One of the major advancements in automotive safety has been the development of anti-lock brake systems (ABS). Stopping a vehicle quickly on surfaces that do not provide a lot of traction can be challenging for drivers, but ABS removes much of this anxiety.
In tests, even expert drivers cannot stop as quickly in a vehicle without ABS as an average driver with it. Today, ABS is standard on virtually all vehicles, but this was not the case only a couple of decades ago. This development speaks to the value of the technology for drivers and its ability to make the roads a much safer place.
Understanding how ABS works can help people stop their vehicles effectively in hazardous conditions and is especially important for people who may not have used it before.
The Theory behind Anti-Lock Braking Systems
Anti-lock brake systems are meant to prevent skids, which occur when the wheel no longer moves in the direction of travel and the tire slides along the road surface. Vehicles can skid because of too much braking or because the vehicle is experiencing a sideways directional force. Of course, the wheels of a vehicle do not turn sideways. Friction is the force necessary to keep the tire in contact with the pavement, but if the braking or cornering force becomes greater, a skid will occur. During a skid, energy is converted to heat and sound, which causes the characteristic squeal and melts a layer of rubber on the tire that makes it even more difficult for the vehicle to stop effectively.

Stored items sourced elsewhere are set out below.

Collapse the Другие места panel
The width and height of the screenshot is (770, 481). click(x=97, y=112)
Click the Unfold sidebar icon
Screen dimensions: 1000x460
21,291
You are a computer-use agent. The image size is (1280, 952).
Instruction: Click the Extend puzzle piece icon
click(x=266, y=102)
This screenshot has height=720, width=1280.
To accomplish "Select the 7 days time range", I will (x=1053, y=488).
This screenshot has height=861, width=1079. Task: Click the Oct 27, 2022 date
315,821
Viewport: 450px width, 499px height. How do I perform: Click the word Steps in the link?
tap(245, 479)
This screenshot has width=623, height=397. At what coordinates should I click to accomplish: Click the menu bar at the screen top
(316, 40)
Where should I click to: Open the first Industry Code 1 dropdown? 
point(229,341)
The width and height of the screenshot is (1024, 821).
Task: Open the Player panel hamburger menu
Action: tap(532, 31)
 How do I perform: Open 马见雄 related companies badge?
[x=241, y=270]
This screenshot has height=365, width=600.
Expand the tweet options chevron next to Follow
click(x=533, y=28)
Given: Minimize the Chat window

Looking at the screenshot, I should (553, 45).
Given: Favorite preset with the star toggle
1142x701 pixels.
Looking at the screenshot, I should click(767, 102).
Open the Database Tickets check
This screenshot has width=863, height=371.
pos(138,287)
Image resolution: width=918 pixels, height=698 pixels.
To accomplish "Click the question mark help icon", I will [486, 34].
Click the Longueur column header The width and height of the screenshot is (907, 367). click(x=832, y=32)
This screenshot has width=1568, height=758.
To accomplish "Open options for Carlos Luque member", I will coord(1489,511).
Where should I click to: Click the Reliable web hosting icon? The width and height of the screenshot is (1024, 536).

ABS addresses skidding by preventing the wheel from locking up and reducing the braking pressure. A system of sensors and valves keeps the braking pressure just before the point of locking to maximize this force without causing a skid. By doing this, ABS reduces the overall stopping distance significantly. Before ABS, drivers were taught how to pump the brakes by feeling for the point of almost locking up and then adjusting the pressure on the pedal. While expert drivers can do this, most average drivers cannot, which means they will either brake too hard and cause a skid or not brake hard enough and fail to stop in a reasonable amount of distance. With ABS, drivers can slam on the brake and let the computer figure out how to apply braking pressure.
How Anti-Lock Braking Systems Help Stop Vehicles
In a vehicle with ABS, a sensor connects each wheel to a central controller that is constantly receiving data about the braking status. The central controller knows how fast a wheel can decelerate at a given speed, and if the stopping occurs too fast or too slow, a series of hydraulic valves are activated to adjust the brake pressure. The entire hydraulic process takes only a fraction of a second, and then the brake pedal gets reactivated. Sometimes the adjustment only needs to occur once. Other times, the process can happen several times to ensure that the proper braking pressure is maintained. You may have heard the characteristic buzz and beating sounds associated with ABS. These noises are caused by the hydraulic system at work.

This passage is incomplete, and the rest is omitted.